6.3 If Flexoptix is not responsible for a failed delivery since the delivery is dependent on Flexoptix itself obtaining supplies from an upstream supplier, and if these supplies from the upstream supplier are not obtained, not only for a temporary period of time, despite prompt conclusion of the transaction to ensure coverage and despite taking all available measures, Flexoptix shall have the right to withdraw from the contract without obligation to pay damages. A different situation shall apply only if the failure to obtain the supplies is the fault of Flexoptix.

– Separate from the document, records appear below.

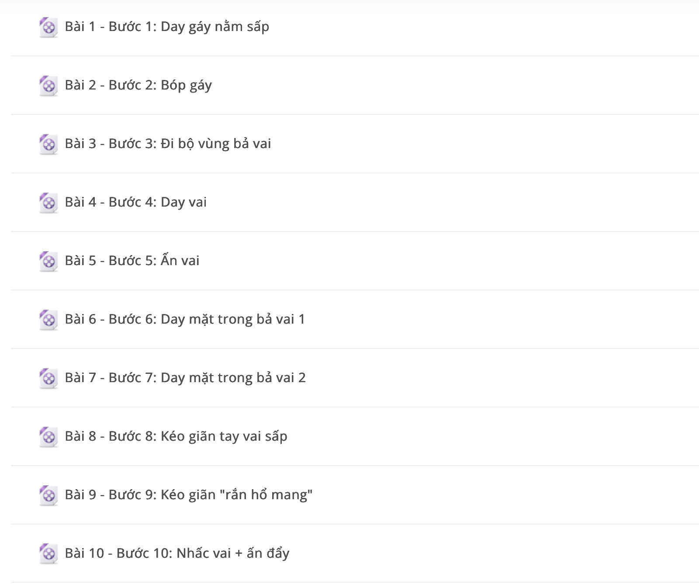Select the video icon for Bài 7
Image resolution: width=699 pixels, height=587 pixels.
48,379
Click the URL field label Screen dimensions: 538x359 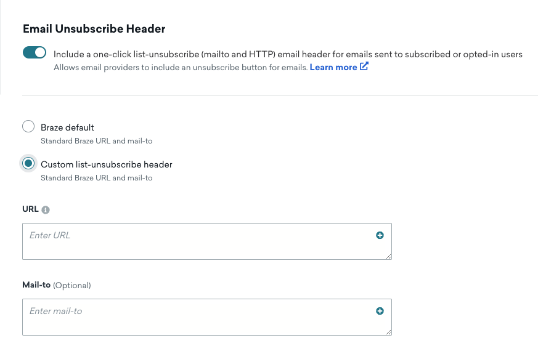click(30, 209)
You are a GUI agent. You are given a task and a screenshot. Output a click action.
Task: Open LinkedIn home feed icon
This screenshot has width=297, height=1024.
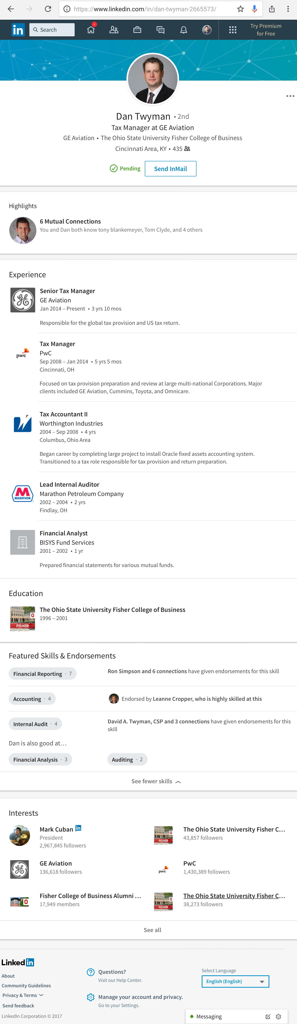point(91,30)
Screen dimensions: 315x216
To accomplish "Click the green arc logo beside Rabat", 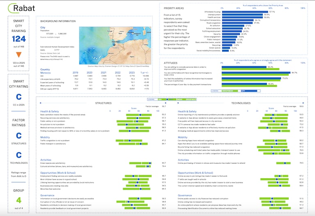I will [x=14, y=7].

7.1 The ordering party shall take receipt of the delivery immediately after being requested to do so. Receipt shall be confirmed in writing. If the ordering party does not take receipt of a delivery, it shall be in default and shall be obliged to compensate Flexoptix for the damage that has occurred. The ordering party shall be obliged to check the goods immediately after receipt for completeness according to and conformity with the delivery note and the order. If no notice of defects is issued within a period of one day after receipt of the delivery, the goods shall be regarded as having been delivered according to the contract. If an installation is subject of the service rendered by Flexoptix, Flexoptix shall, after completion of the installation, notify the ordering party of an appropriate period of time for acceptance. Flexoptix shall have the right to demand partial acceptance for independent functional units. If the ordering party does not accept the service rendered by Flexoptix within this period of time, the service shall be regarded as accepted. The ordering party shall be obliged to inform Flexoptix in writing within this period of any reasons which, in its point of view, contradict an acceptance. In the case of the handover of the installation/commissioning, a written acceptance test report shall be drawn up by both parties.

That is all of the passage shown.